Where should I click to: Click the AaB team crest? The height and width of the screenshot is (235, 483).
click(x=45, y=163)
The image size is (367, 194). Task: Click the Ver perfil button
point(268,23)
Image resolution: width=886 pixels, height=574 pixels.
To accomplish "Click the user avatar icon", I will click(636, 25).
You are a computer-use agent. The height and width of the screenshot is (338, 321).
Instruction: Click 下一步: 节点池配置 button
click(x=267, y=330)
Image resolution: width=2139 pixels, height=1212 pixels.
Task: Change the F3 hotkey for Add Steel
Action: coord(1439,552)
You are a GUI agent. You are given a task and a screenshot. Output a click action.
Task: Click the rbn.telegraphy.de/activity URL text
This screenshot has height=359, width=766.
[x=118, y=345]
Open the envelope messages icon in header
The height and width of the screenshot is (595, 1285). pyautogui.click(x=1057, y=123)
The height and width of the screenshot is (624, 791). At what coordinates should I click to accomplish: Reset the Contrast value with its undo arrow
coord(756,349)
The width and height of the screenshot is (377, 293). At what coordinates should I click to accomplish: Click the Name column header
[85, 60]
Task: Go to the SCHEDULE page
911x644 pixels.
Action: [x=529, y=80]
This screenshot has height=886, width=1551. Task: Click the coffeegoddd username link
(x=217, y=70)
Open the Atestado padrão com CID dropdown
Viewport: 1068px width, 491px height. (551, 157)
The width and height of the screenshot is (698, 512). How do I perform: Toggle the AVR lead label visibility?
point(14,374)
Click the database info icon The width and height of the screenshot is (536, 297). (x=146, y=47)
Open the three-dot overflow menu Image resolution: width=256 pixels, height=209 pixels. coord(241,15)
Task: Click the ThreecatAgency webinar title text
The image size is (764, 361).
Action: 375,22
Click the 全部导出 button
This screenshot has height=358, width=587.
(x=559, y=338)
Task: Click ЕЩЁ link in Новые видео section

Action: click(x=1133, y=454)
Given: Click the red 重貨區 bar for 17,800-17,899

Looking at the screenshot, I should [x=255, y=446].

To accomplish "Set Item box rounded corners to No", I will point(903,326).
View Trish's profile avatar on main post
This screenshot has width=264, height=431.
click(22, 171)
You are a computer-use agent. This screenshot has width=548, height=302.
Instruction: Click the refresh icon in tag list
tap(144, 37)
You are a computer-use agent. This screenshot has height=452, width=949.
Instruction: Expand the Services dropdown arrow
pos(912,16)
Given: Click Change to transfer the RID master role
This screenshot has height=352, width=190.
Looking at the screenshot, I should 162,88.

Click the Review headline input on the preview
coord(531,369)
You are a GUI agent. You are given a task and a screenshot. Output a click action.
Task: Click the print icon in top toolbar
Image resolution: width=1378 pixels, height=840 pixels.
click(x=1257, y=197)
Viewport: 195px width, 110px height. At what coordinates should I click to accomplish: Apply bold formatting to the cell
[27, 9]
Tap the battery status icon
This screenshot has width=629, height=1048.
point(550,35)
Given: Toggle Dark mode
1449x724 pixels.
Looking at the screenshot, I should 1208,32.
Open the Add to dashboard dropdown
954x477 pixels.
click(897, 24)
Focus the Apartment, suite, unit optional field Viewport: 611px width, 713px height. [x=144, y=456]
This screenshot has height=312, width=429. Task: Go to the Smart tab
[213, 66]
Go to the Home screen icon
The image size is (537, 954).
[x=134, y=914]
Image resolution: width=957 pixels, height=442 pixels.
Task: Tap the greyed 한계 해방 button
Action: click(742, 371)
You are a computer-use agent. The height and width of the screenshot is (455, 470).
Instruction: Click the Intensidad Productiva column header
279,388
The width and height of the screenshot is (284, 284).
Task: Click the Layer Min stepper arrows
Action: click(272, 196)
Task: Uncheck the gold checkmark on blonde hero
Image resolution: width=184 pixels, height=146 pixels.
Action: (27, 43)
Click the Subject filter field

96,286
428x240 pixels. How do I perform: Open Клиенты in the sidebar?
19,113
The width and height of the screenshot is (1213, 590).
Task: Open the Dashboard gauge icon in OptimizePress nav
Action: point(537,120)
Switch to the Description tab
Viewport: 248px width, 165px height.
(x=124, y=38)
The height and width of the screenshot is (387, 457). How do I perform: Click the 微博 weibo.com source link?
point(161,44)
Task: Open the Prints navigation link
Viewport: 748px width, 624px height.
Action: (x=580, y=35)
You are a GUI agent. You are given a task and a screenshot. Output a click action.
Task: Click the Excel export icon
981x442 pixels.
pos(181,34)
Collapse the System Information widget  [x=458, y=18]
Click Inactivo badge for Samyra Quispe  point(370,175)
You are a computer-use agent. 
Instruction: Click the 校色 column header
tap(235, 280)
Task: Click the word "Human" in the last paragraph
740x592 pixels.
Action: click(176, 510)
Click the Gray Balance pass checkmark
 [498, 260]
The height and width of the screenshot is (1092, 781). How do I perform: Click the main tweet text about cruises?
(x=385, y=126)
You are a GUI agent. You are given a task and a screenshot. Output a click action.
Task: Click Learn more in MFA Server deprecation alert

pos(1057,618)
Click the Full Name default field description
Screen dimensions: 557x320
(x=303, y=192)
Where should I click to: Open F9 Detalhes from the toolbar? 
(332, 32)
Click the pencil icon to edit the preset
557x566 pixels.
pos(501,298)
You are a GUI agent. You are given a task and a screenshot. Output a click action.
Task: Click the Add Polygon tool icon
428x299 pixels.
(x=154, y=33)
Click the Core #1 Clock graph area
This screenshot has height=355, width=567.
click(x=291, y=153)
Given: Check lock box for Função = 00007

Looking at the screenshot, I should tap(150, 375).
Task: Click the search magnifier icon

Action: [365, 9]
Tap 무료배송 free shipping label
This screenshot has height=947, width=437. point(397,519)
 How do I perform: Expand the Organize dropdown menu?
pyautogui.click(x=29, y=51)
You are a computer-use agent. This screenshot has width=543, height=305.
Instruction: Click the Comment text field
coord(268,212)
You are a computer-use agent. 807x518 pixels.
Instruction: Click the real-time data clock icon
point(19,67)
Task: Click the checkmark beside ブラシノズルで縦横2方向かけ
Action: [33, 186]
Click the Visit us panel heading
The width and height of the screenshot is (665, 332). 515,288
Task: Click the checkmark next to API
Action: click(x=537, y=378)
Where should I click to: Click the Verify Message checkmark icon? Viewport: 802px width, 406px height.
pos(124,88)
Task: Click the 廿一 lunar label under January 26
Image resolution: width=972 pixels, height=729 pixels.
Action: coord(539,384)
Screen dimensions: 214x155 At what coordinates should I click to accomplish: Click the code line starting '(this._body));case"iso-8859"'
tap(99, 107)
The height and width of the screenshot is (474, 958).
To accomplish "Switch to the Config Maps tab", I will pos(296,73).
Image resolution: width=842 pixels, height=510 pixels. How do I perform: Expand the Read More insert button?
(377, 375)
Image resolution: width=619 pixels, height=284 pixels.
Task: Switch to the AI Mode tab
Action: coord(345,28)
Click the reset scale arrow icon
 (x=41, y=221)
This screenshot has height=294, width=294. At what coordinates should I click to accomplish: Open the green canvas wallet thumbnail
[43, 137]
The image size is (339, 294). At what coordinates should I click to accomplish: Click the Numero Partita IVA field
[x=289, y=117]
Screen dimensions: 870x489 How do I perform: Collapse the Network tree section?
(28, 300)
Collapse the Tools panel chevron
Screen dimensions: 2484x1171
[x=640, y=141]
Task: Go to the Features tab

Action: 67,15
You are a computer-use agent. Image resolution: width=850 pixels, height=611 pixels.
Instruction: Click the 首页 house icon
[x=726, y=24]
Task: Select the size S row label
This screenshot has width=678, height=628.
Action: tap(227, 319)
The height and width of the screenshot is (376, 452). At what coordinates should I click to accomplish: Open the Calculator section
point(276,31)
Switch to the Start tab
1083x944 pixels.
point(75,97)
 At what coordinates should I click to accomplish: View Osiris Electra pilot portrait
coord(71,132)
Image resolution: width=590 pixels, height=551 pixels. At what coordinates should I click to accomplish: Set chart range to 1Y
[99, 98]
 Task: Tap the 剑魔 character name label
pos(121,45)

************

[TASK TO CARRY OUT]:
Copy out, exactly and alone, the lines of the entries above between the ones holding "Instruction: Expand the" and "Given: Toggle Dark mode", inclusive.

[RESPONSE TO THE TASK]:
Instruction: Expand the Services dropdown arrow
pos(912,16)
Given: Click Change to transfer the RID master role
This screenshot has height=352, width=190.
Looking at the screenshot, I should 162,88.

Click the Review headline input on the preview
coord(531,369)
You are a GUI agent. You are given a task and a screenshot. Output a click action.
Task: Click the print icon in top toolbar
Image resolution: width=1378 pixels, height=840 pixels.
click(x=1257, y=197)
Viewport: 195px width, 110px height. At what coordinates should I click to accomplish: Apply bold formatting to the cell
[27, 9]
Tap the battery status icon
This screenshot has width=629, height=1048.
point(550,35)
Given: Toggle Dark mode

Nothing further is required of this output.